An exact copy of all the entries is what is needed here.

**Dataset content**
=== Section Start ===

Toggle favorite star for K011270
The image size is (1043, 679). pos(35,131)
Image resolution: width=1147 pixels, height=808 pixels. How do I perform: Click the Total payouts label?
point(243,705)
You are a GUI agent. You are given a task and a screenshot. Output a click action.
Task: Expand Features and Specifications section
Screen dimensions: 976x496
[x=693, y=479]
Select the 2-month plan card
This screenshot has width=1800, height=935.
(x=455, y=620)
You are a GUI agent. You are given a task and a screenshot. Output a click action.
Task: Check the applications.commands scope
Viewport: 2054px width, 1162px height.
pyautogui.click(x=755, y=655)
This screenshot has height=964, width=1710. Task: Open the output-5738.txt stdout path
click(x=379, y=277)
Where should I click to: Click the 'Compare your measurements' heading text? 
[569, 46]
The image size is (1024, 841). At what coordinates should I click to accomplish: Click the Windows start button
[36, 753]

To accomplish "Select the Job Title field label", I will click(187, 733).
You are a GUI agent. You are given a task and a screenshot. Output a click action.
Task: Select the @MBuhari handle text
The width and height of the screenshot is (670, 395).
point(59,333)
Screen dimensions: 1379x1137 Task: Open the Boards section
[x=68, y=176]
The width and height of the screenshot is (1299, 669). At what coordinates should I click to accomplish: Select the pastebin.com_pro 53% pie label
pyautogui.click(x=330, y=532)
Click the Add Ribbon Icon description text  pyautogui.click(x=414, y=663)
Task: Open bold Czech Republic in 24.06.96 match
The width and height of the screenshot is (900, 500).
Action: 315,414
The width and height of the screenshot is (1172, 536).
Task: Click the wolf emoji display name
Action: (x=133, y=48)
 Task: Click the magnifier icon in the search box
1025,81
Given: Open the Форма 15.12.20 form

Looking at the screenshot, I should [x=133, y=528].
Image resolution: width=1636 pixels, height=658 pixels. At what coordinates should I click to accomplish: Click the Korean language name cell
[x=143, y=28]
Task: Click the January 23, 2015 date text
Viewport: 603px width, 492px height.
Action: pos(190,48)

=== Section End ===

**Expected answer**
Toggle favorite star for K011270
The image size is (1043, 679). pos(35,131)
Image resolution: width=1147 pixels, height=808 pixels. How do I perform: Click the Total payouts label?
point(243,705)
You are a GUI agent. You are given a task and a screenshot. Output a click action.
Task: Expand Features and Specifications section
Screen dimensions: 976x496
[x=693, y=479]
Select the 2-month plan card
This screenshot has width=1800, height=935.
(x=455, y=620)
You are a GUI agent. You are given a task and a screenshot. Output a click action.
Task: Check the applications.commands scope
Viewport: 2054px width, 1162px height.
pyautogui.click(x=755, y=655)
This screenshot has height=964, width=1710. Task: Open the output-5738.txt stdout path
click(x=379, y=277)
Where should I click to: Click the 'Compare your measurements' heading text? 
[569, 46]
The image size is (1024, 841). At what coordinates should I click to accomplish: Click the Windows start button
[36, 753]

To accomplish "Select the Job Title field label", I will click(187, 733).
You are a GUI agent. You are given a task and a screenshot. Output a click action.
Task: Select the @MBuhari handle text
The width and height of the screenshot is (670, 395).
point(59,333)
Screen dimensions: 1379x1137 Task: Open the Boards section
[x=68, y=176]
The width and height of the screenshot is (1299, 669). At what coordinates should I click to accomplish: Select the pastebin.com_pro 53% pie label
pyautogui.click(x=330, y=532)
Click the Add Ribbon Icon description text  pyautogui.click(x=414, y=663)
Task: Open bold Czech Republic in 24.06.96 match
The width and height of the screenshot is (900, 500).
Action: 315,414
The width and height of the screenshot is (1172, 536).
Task: Click the wolf emoji display name
Action: (x=133, y=48)
 Task: Click the magnifier icon in the search box
1025,81
Given: Open the Форма 15.12.20 form

Looking at the screenshot, I should [x=133, y=528].
Image resolution: width=1636 pixels, height=658 pixels. At what coordinates should I click to accomplish: Click the Korean language name cell
[x=143, y=28]
Task: Click the January 23, 2015 date text
Viewport: 603px width, 492px height.
Action: pos(190,48)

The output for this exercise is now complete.